In an editorial, The Wall Street Journal accused Rep. Maxine Waters, D-Calif., author of the provision, of trying to politicize the Federal Reserve.
“The Waters provision will also give Congress and the White House a new and powerful lever to influence the operation of the 12 regional Fed banks,” the newspaper wrote. “Accusations of racial or gender indifference, much less outright bias, are politically deadly.”
“With the threat of such an accusation in their holster, the Waters czars will have enormous clout to influence Fed governance and regulatory decisions, perhaps including monetary policy,” the newspaper added.
Waters’ office did not respond to a request for comment but the lawmaker vigorously defended the provision in a letter to the editor of The Wall Street Journal, saying the newspaper’s critical editorial was “filled with misrepresentations, unsupported conclusions and outright distortions.”
“Nothing in the bill mandates lending to minorities or women,” she wrote, denying charges that the provision would politicize the Fed or allocate credit by race and gender. “The provision does not even mention lending. The offices will only be responsible for employment, management and business activities of the agencies.”
“What this legislation will do is help address an indisputable problem, the lack of diversity in financial services,” she said, arguing that studies show the “discrimination that women and minorities face compared to white men of similar educational background and age.”

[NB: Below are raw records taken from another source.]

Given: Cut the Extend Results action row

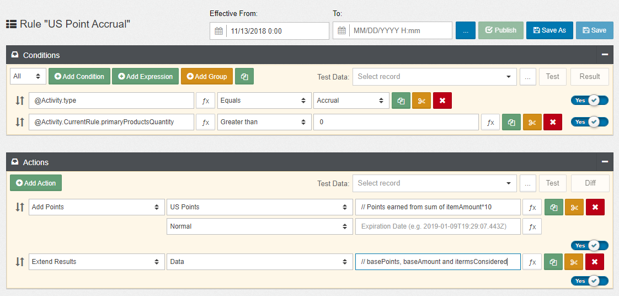Looking at the screenshot, I should click(x=574, y=262).
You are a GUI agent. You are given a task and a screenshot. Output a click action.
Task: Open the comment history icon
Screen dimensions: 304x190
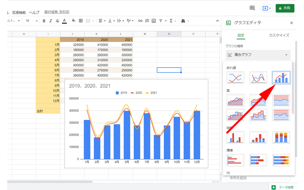point(252,8)
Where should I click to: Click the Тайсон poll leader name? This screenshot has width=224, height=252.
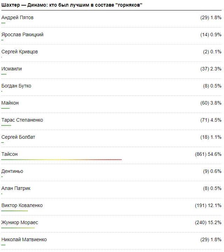point(9,154)
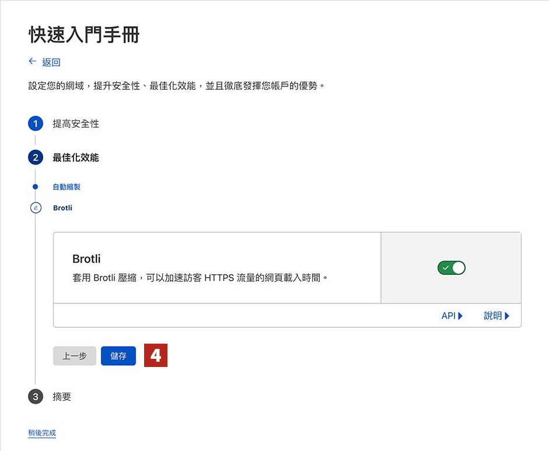Click the step 2 circle icon

[36, 158]
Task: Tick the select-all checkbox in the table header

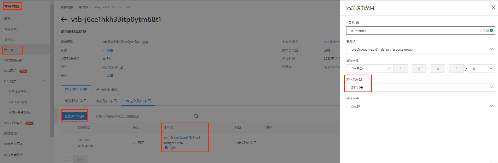Action: (x=66, y=128)
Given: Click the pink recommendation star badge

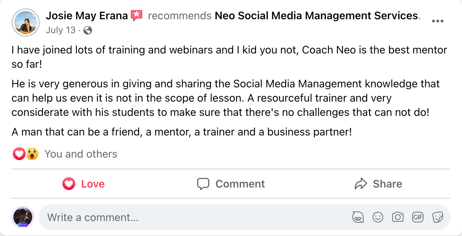Looking at the screenshot, I should click(x=137, y=16).
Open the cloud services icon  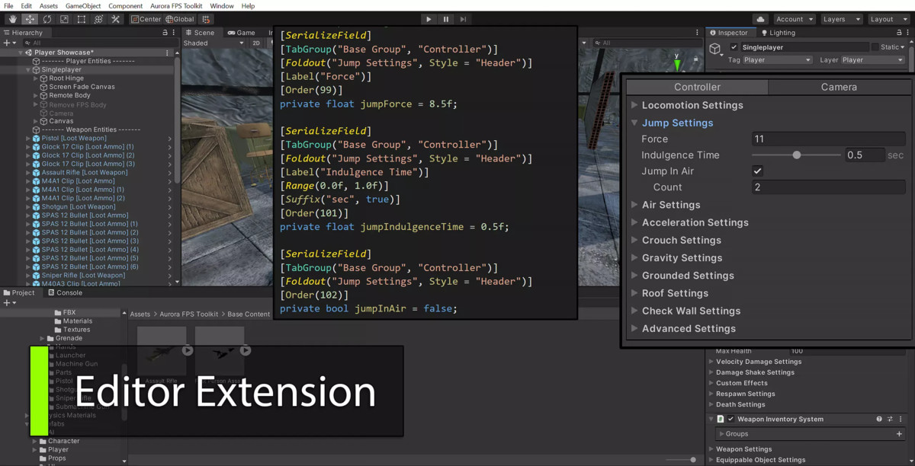[760, 19]
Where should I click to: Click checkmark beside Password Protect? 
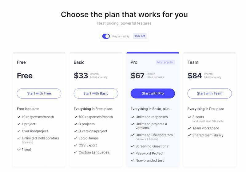click(133, 153)
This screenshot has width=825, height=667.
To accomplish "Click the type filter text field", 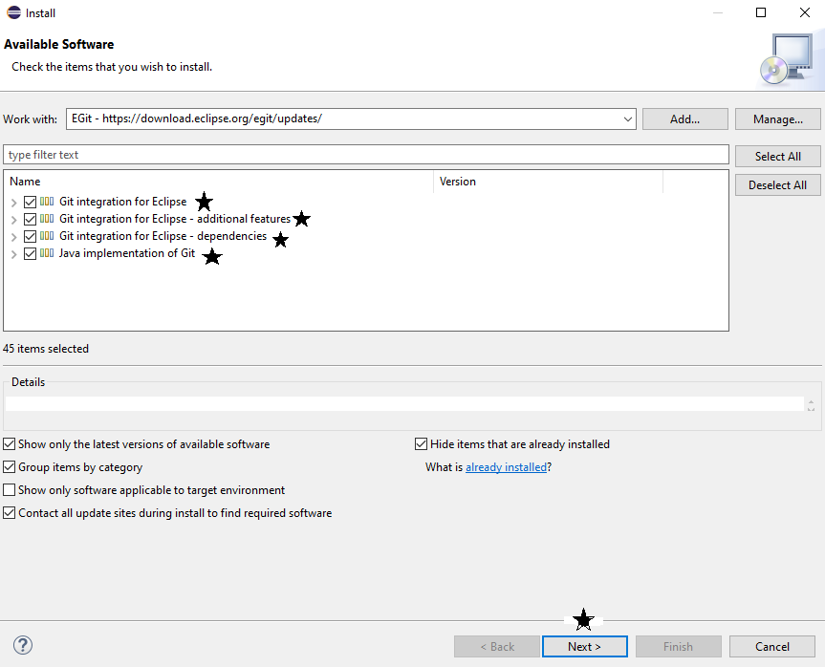I will tap(366, 155).
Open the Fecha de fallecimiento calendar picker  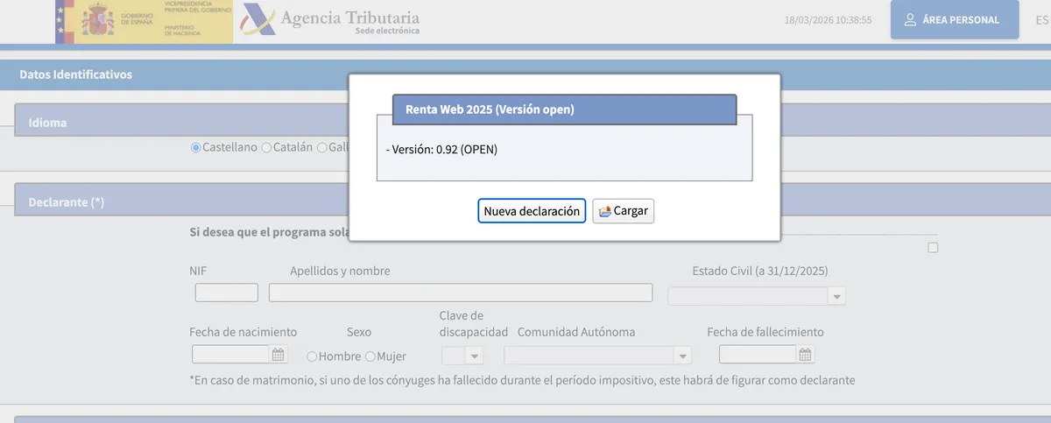coord(806,355)
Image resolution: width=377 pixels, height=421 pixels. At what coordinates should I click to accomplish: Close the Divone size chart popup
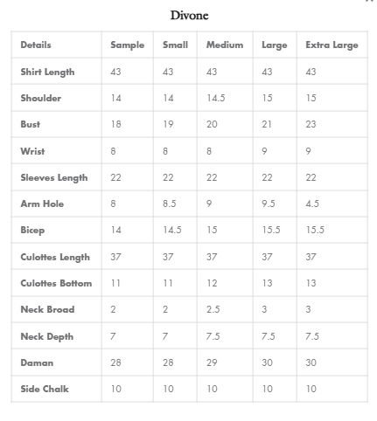(370, 1)
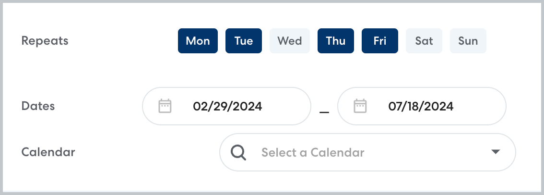Click the Select a Calendar placeholder text
This screenshot has width=544, height=195.
point(313,153)
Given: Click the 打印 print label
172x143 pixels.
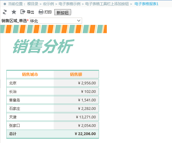Looking at the screenshot, I should click(x=48, y=12).
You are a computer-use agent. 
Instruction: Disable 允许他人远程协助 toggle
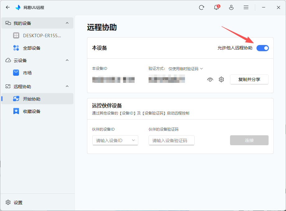point(263,48)
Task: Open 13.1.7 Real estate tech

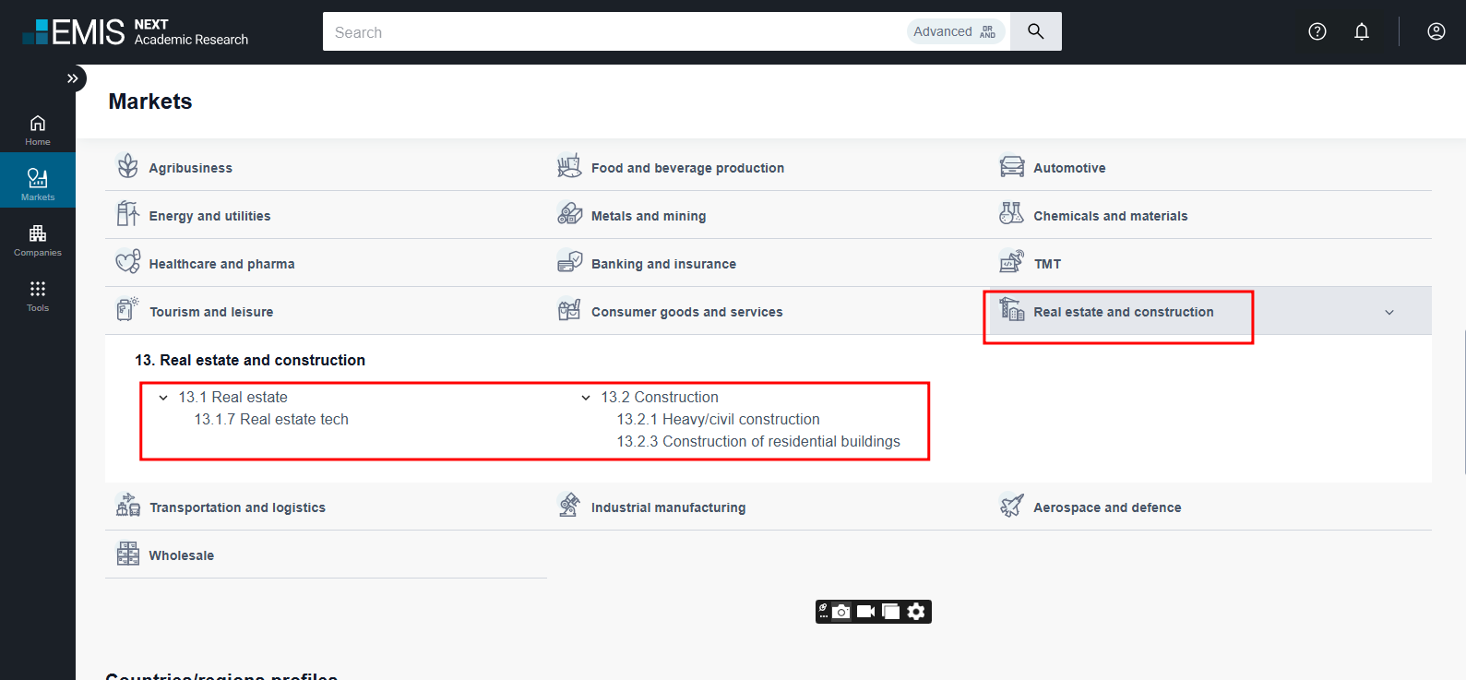Action: pos(271,420)
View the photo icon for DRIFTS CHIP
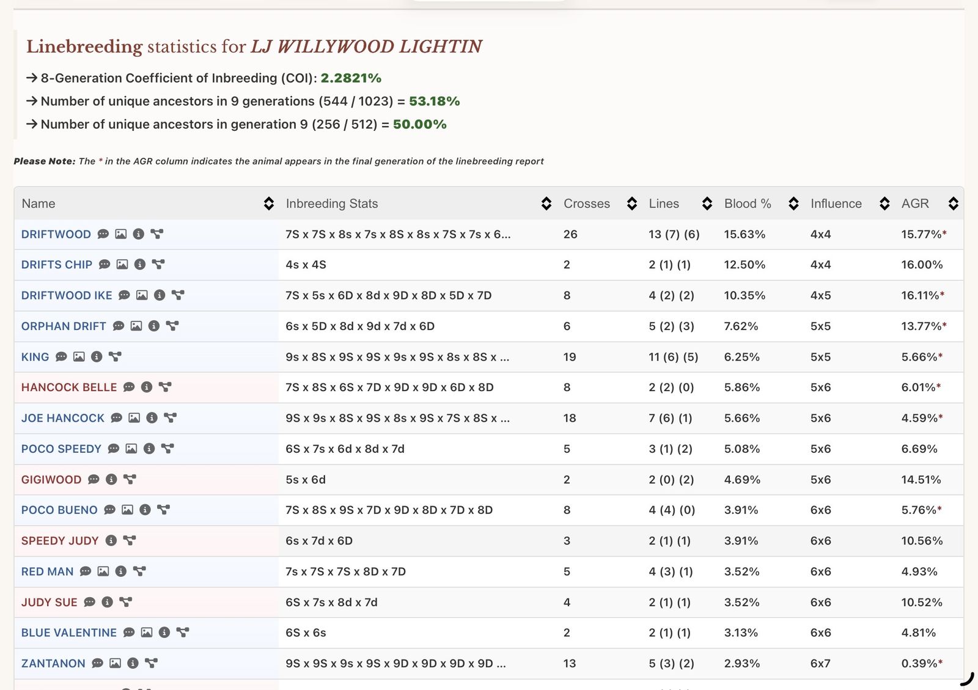 tap(122, 265)
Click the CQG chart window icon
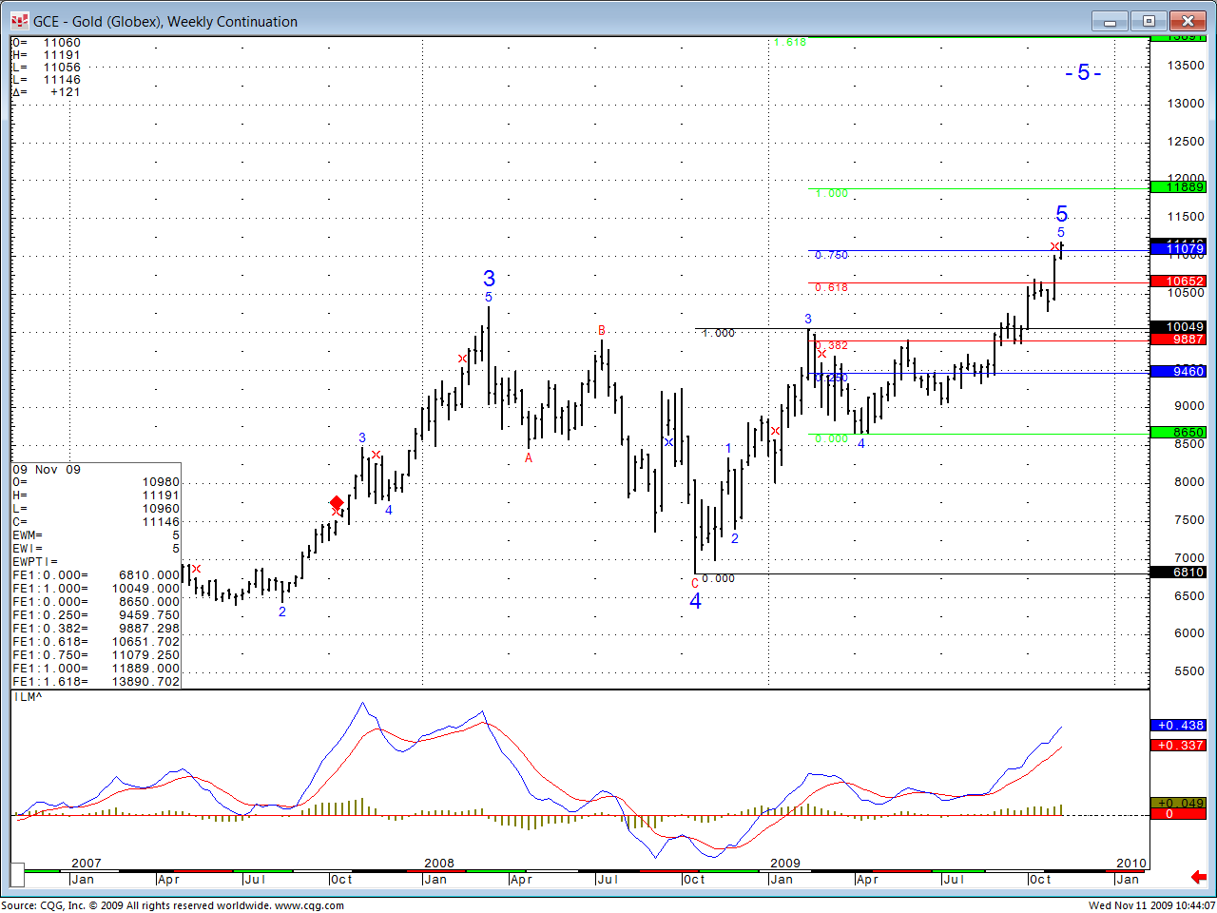Screen dimensions: 1217x913 coord(18,21)
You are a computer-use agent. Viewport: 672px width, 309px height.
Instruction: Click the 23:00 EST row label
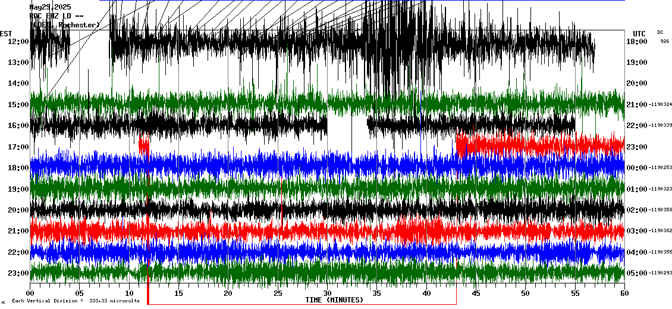coord(18,273)
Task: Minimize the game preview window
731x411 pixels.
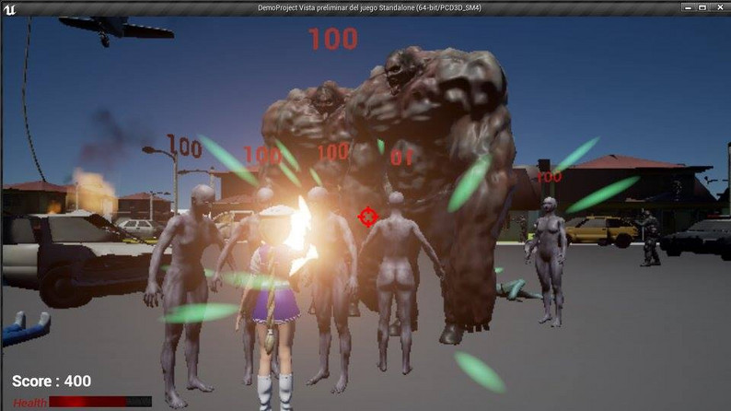Action: click(687, 7)
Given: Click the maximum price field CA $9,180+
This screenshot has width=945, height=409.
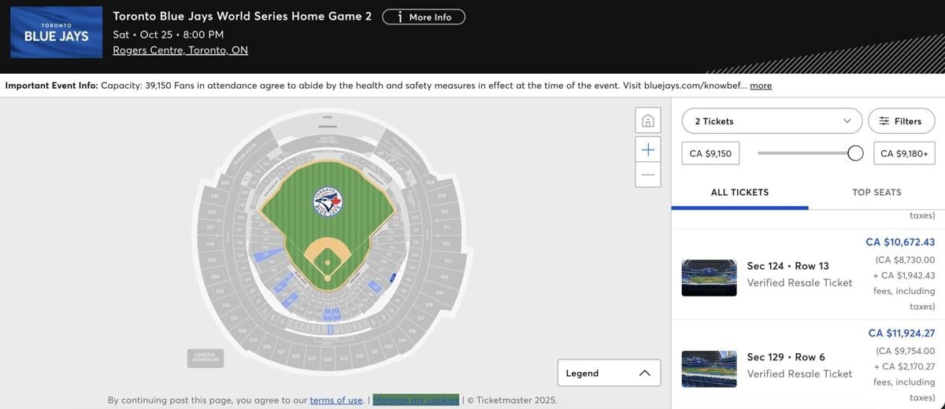Looking at the screenshot, I should (x=904, y=153).
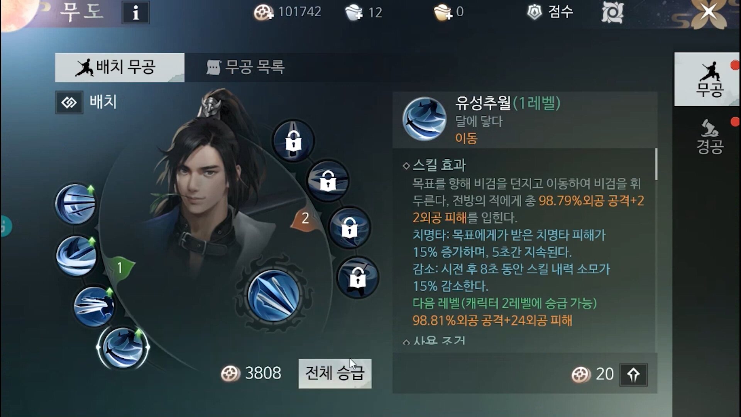The height and width of the screenshot is (417, 741).
Task: Click the gold ingot icon showing 0
Action: click(x=443, y=12)
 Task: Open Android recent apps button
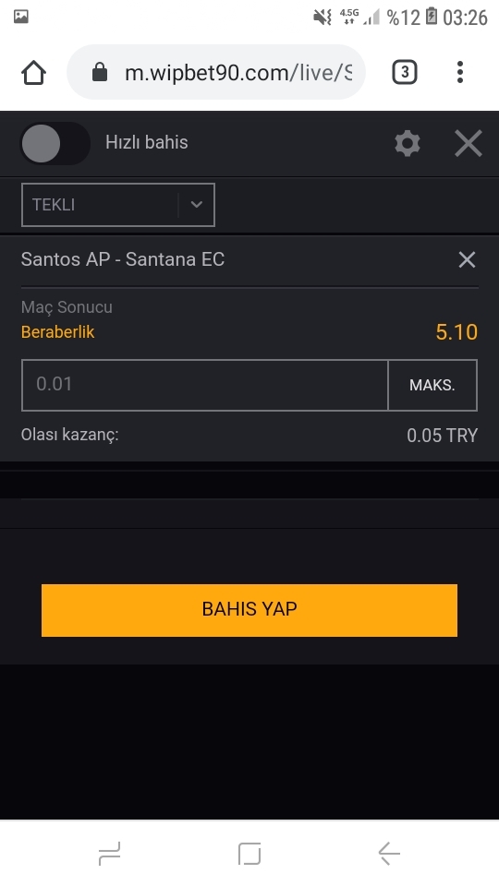tap(110, 853)
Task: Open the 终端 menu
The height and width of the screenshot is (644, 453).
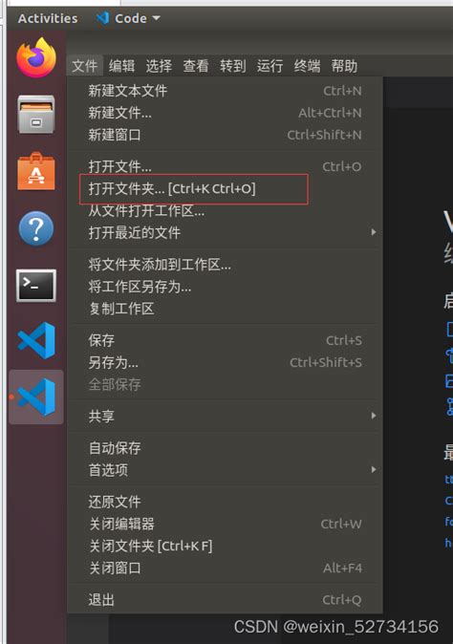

Waters cited the Treasury Department where minorities make up 17.2 percent of employees at senior pay levels and a recent Government Accountability Office report that shows the lack of diversity within the financial services industry has barely improved at the management level from 1993 to 2008.
“The provision is designed to broaden and improve the work force of these agencies and expand opportunities for our nation’s small businesses – including minority-and women-owned businesses – to participate in programs and contracts instead of continuing to rely on the same ‘old boy’ network and handful of Wall Street firms responsible for the crisis in the financial markets.”
The provision remained in the legislation during a conference committee between House and Senate negotiators. The House approved the final version of the bill late last month but the Senate delayed its vote until after the July Fourth holiday.
Diana Furchtgott-Roth, an adjunct fellow at the Manhattan Institute and a senior fellow at the Hudson Institute, said the bill should be sent back to conference stripped of this provision, citing concerns about racial quotas and costs.
“The chief concern is that you’re moving from a situation where discrimination is prohibited, which is well and good and that is established law, to a situation where there are quotas in the workplace,” she told FoxNews.com, contending that the law would extend the provisions to contractors and subcontractors – a situation that could lead to quotas in the private sector. “And those are two very, very different things.”
The law would create at least 20 new offices and up to 29 if every Treasury agency is required to create a minority office, she said.
“It would probably cost a million or over” to operate on an annual basis for each office, she said.
Furchtgott-Roth also noted that the Cabinet-level department all have similar offices in place and questioned why more is needed.
“This is a very serious concern,” she said. “We have a deficit of over a trillion dollars. Every American knows that we need to cut the deficit and not only is this a waste of money
but it implies that the existing offices we have are a waste of money.”